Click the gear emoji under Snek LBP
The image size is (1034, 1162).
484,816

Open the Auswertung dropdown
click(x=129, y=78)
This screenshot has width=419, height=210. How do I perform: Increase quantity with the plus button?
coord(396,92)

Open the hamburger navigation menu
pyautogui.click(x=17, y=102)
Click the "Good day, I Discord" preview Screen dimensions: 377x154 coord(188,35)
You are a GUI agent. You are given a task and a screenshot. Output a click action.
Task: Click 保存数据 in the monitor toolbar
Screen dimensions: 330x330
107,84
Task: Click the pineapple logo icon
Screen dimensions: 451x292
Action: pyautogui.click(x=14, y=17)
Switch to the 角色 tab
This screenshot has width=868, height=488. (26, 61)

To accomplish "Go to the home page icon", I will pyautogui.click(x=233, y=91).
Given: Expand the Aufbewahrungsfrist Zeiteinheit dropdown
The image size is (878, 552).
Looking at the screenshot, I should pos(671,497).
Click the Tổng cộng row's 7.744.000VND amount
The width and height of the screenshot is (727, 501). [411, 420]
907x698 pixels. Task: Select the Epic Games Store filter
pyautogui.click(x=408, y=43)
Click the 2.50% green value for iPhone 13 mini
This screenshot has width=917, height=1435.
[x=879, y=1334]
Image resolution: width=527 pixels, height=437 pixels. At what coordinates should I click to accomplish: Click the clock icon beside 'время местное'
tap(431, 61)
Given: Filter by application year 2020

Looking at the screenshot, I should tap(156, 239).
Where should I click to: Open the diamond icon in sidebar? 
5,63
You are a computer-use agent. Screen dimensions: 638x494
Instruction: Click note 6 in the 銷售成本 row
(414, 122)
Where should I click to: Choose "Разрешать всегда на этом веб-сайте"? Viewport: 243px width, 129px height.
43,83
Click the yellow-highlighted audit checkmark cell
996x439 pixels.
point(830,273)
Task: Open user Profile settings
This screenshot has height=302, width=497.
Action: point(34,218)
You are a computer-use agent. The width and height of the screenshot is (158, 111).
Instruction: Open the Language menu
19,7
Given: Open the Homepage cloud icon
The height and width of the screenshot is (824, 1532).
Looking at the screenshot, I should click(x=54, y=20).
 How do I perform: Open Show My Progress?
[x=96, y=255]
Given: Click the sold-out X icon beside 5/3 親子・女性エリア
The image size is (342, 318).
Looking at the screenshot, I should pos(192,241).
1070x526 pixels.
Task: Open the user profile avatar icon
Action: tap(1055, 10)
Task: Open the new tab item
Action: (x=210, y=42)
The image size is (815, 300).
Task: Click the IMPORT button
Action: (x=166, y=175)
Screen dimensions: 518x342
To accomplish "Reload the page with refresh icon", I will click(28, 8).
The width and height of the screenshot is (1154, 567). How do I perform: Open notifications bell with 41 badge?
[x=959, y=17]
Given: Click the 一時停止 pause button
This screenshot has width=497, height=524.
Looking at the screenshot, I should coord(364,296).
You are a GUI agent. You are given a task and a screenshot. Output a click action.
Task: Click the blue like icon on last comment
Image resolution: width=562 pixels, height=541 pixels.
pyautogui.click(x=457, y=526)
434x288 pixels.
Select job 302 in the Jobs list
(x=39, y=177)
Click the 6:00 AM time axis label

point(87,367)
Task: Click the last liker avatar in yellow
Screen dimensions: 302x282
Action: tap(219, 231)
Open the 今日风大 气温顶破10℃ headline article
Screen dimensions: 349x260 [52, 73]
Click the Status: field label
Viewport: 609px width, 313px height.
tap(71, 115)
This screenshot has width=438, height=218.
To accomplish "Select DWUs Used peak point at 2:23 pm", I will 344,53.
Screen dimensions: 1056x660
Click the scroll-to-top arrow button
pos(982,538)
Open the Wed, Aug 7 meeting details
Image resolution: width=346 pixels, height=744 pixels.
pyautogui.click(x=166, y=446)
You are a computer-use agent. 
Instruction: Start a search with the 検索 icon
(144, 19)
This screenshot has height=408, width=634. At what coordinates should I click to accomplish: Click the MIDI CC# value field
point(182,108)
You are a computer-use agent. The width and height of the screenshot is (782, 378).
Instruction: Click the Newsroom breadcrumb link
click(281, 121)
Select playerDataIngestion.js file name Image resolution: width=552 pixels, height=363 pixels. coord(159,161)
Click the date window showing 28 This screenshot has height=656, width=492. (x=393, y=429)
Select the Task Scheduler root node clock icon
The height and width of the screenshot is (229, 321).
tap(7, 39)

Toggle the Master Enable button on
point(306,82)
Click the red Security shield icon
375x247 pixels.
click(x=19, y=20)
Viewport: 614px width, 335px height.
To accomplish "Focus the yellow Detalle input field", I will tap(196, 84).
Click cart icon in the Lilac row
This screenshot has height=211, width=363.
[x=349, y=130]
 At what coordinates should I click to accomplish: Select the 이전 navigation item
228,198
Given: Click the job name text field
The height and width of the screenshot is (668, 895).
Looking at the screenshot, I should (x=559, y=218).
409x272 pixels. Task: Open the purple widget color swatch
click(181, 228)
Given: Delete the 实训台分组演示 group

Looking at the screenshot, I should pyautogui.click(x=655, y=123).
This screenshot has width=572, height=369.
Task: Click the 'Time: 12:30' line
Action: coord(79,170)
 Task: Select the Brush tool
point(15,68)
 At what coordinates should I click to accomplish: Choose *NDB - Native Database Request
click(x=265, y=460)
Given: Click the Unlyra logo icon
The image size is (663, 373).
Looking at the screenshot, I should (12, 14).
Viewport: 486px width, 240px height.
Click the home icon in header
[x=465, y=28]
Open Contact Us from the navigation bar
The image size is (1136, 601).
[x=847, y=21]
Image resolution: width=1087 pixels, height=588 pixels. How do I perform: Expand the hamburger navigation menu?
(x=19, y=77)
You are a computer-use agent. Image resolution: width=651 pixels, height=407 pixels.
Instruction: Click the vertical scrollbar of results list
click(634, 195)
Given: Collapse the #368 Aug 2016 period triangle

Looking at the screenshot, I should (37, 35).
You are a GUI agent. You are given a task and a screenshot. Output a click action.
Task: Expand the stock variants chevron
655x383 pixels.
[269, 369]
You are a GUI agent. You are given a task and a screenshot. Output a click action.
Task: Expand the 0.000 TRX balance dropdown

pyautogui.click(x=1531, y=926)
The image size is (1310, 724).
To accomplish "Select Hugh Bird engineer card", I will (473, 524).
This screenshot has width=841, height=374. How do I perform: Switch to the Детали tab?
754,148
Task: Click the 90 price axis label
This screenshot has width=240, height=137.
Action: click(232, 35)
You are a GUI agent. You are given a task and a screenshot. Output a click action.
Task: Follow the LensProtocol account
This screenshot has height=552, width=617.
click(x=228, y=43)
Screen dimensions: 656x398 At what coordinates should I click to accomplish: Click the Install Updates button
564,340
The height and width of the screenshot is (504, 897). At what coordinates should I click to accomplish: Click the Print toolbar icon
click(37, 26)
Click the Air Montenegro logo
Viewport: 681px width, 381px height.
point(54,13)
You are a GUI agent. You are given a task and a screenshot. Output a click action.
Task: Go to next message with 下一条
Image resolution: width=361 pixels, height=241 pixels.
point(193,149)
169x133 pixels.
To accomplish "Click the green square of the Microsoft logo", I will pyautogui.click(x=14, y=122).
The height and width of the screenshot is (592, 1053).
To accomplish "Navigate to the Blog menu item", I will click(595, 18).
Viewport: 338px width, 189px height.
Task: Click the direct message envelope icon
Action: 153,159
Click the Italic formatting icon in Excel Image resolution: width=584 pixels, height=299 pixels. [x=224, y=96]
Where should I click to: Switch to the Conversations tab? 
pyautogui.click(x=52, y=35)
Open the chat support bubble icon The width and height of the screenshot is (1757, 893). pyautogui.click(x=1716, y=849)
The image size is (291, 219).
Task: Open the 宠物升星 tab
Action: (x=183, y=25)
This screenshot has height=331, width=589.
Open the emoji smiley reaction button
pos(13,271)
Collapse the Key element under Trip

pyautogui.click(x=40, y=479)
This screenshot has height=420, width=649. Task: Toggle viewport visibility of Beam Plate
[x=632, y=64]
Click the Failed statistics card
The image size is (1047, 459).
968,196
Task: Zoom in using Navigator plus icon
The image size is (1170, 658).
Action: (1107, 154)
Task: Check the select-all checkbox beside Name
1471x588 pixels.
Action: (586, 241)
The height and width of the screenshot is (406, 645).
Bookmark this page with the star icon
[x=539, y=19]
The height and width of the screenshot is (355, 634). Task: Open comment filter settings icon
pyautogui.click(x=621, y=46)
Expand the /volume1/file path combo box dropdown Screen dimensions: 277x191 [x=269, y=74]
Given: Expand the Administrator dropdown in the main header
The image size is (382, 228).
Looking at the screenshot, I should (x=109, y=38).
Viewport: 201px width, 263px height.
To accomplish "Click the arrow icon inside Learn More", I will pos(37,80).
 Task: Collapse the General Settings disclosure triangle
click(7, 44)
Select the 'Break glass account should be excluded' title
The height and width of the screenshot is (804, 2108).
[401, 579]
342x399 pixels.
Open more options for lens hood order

# # #

• [WORK INSTRUCTION]:
Using the material above, quote the first line and each line after it, stopping at and including the line that holds "Task: Open user Profile settings".

• [ANSWER BELOW]:
Click the gear emoji under Snek LBP
The image size is (1034, 1162).
484,816

Open the Auswertung dropdown
click(x=129, y=78)
This screenshot has width=419, height=210. How do I perform: Increase quantity with the plus button?
coord(396,92)

Open the hamburger navigation menu
pyautogui.click(x=17, y=102)
Click the "Good day, I Discord" preview Screen dimensions: 377x154 coord(188,35)
You are a GUI agent. You are given a task and a screenshot. Output a click action.
Task: Click 保存数据 in the monitor toolbar
Screen dimensions: 330x330
107,84
Task: Click the pineapple logo icon
Screen dimensions: 451x292
Action: pyautogui.click(x=14, y=17)
Switch to the 角色 tab
This screenshot has width=868, height=488. (26, 61)

To accomplish "Go to the home page icon", I will pyautogui.click(x=233, y=91).
Given: Expand the Aufbewahrungsfrist Zeiteinheit dropdown
The image size is (878, 552).
Looking at the screenshot, I should pos(671,497).
Click the Tổng cộng row's 7.744.000VND amount
The width and height of the screenshot is (727, 501). [411, 420]
907x698 pixels. Task: Select the Epic Games Store filter
pyautogui.click(x=408, y=43)
Click the 2.50% green value for iPhone 13 mini
This screenshot has width=917, height=1435.
[x=879, y=1334]
Image resolution: width=527 pixels, height=437 pixels. At what coordinates should I click to accomplish: Click the clock icon beside 'время местное'
tap(431, 61)
Given: Filter by application year 2020

Looking at the screenshot, I should tap(156, 239).
Where should I click to: Open the diamond icon in sidebar? 
5,63
You are a computer-use agent. Screen dimensions: 638x494
Instruction: Click note 6 in the 銷售成本 row
(414, 122)
Where should I click to: Choose "Разрешать всегда на этом веб-сайте"? Viewport: 243px width, 129px height.
43,83
Click the yellow-highlighted audit checkmark cell
996x439 pixels.
point(830,273)
Task: Open user Profile settings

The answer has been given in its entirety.